Answer these about the two Parkinson's disease study abstracts:
1. In the well water study, what odds ratio was found for PD risk in relation to well water use?
2. What years did the Medicare claims in the transplant study cover?
3. Which type of transplant was not associated with PD risk?
───── SELECTED PASSAGE ─────
Well Water and Parkinson's Disease in Medicare Beneficiaries: A Nationwide Case-Control Study.

BACKGROUND: Well water frequently is considered a risk factor for Parkinson's disease (PD), but few studies were designed appropriately to test whether geographic factors affect PD risk. OBJECTIVE: To determine the risk of PD in relation to residential use of private well water. METHODS: In a nationwide, population-based case-control study, we identified all incident PD cases (N = 89,790) and all comparable controls (N = 21,549,400) age 66-90 who solely relied on Medicare coverage in the U.S. in 2009. We estimated the probability of use of private well water using zip code of residence at diagnosis/reference and U.S. Census data on household water source. We modeled this exposure linearly in logistic regression to calculate the odds ratio (OR) and 95% confidence interval (CI) of PD risk in relation to well water use. We adjusted for age, sex and race/ethnicity, and verified that smoking and use of medical care did not confound results. We repeated analyses with a 2-year exposure lag and separately within each U.S. state. RESULTS: Use of well water was inversely associated with PD risk (OR = 0.87, 95% CI 0.85-0.89). We confirmed this association in a Cox survival analysis in which we followed controls for 5 years, death or PD diagnosis. There was little evidence that well water use increased risk of PD in any individual state. CONCLUSIONS: Although it remains possible that exposures in well water in more narrow geographic regions increase PD risk, in general these results suggest that exposures more common in urban/suburban areas might also be relevant.

Transplant and risk of Parkinson disease.

INTRODUCTION: The pathophysiology of Parkinson's disease (PD) remains unclear, but growing evidence supports a role of neuroinflammation. The purpose of this study was to investigate the association between tissue transplantation and PD risk, given the importance of immunosuppressants in post-transplant management. METHODS: We performed a case-control study among Medicare beneficiaries age 66-90 using claims from 2004 to 2009. We used International Classification of Diseases, Ninth Edition (ICD-9) and Current Procedural Terminology (CPT) codes to identify PD (89,790 incident cases, 118,095 population-based controls) and history of tissue transplant (kidney, heart, liver, lung, and bone marrow). We investigated risk of PD in relation to tissue transplant in logistic regression models, adjusting for age, sex, race, smoking, and overall use of medical care. RESULTS: Beneficiaries who had received a tissue transplant at least five years prior to PD diagnosis or reference had a lower risk of PD (odds ratio [OR] 0.63, 95% confidence interval [CI] 0.53, 0.75) than those without tissue transplant. This inverse association was observed for kidney (OR 0.63, 95% CI 0.47, 0.84), heart (OR 0.58, 95% CI 0.40, 0.83), lung (OR 0.41, 95% CI 0.21, 0.77), and bone marrow (OR 0.57, 95% 0.38, 0.85) transplants. Associations were attenuated, but remained, following adjustment for indications for the respective type of transplant. Liver transplant was not associated with PD risk. CONCLUSIONS: Patients undergoing tissue transplant may have a lower risk of developing PD than the general population. Further studies are needed to determine if this association is causal and if immunosuppressants mediate this association.
───── SUPPLIED RECORDS ─────
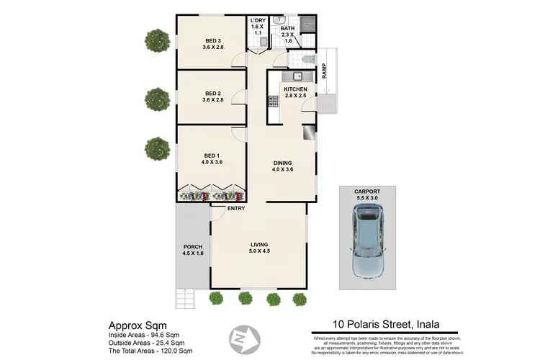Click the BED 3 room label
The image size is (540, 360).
point(212,40)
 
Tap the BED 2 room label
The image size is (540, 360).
point(212,93)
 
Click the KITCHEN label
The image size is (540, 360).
point(295,89)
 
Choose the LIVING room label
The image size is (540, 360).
point(259,243)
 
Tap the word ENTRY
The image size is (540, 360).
point(235,209)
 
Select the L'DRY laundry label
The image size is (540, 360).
point(258,20)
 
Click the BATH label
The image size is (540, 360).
point(287,30)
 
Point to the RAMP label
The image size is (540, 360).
point(325,71)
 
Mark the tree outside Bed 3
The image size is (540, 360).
point(156,40)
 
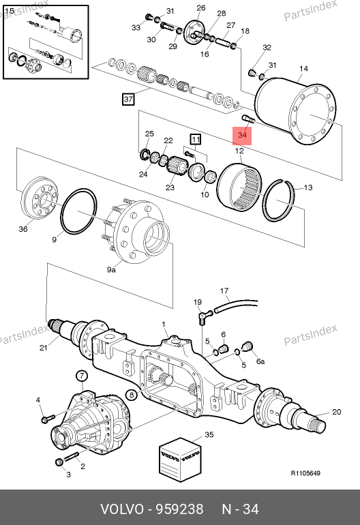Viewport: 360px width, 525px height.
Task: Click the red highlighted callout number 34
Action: tap(242, 135)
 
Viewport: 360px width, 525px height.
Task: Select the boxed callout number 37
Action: tap(128, 100)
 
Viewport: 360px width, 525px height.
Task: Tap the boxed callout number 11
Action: tap(196, 139)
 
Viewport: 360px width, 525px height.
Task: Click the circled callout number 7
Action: tap(82, 376)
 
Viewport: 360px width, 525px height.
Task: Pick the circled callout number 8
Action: tap(132, 395)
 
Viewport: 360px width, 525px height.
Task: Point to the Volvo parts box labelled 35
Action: tap(181, 460)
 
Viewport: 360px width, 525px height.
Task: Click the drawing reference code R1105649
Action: tap(305, 473)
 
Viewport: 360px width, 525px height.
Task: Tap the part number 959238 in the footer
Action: tap(180, 509)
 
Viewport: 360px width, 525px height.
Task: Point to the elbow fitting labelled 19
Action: tap(204, 316)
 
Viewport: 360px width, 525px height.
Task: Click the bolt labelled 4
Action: tap(48, 419)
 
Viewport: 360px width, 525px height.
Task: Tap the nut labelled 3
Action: tap(59, 462)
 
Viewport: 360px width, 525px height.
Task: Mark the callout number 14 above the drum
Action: tap(303, 69)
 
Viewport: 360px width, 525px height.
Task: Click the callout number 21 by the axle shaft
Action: tap(43, 348)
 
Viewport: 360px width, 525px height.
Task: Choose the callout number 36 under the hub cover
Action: tap(22, 229)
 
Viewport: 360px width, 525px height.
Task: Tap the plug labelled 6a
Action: tap(247, 347)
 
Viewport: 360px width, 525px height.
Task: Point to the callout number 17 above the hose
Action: tap(224, 291)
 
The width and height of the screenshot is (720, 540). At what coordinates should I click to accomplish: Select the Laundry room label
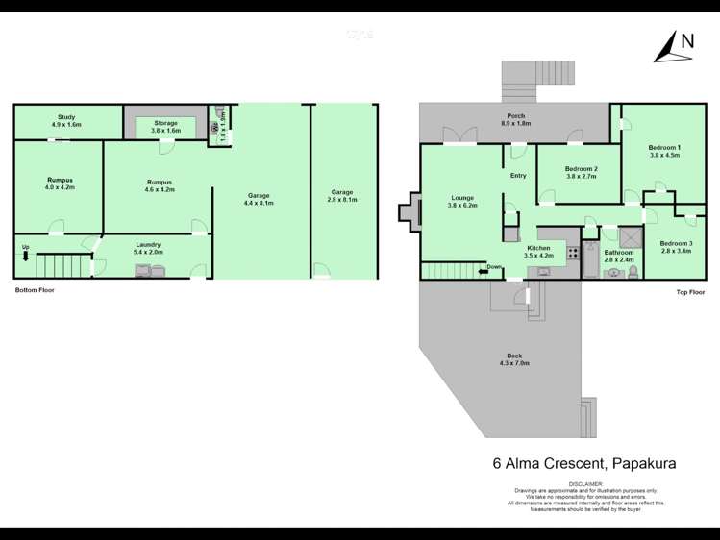[147, 248]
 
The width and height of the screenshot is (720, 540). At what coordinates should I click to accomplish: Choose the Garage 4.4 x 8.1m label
[258, 199]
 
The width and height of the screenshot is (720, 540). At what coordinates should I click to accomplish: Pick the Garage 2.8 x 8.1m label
[343, 196]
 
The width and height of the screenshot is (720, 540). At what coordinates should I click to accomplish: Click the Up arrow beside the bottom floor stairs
[25, 253]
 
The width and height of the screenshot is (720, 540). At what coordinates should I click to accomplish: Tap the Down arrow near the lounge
[491, 268]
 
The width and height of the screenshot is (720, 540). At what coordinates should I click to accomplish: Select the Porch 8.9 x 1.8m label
[516, 120]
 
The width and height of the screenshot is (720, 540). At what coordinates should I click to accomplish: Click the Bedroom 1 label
[664, 151]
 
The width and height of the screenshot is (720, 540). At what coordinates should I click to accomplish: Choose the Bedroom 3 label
[676, 247]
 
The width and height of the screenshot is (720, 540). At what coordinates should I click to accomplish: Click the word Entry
[518, 176]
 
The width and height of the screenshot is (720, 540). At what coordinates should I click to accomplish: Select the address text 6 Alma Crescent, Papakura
[584, 463]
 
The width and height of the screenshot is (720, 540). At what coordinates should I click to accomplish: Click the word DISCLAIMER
[584, 484]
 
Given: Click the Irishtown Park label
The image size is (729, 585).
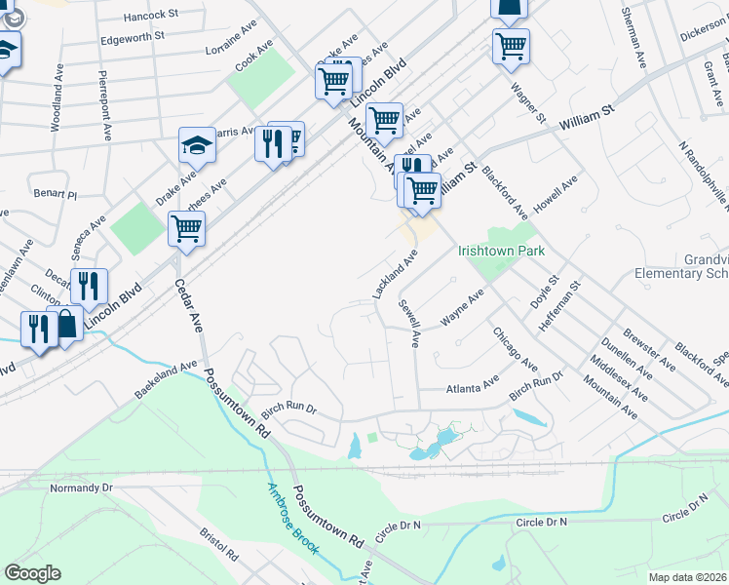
─────
* SOLUTION FOR THIS EXERCISE:
1. 0.87 (95% CI 0.85-0.89)
2. 2004 to 2009
3. Liver transplant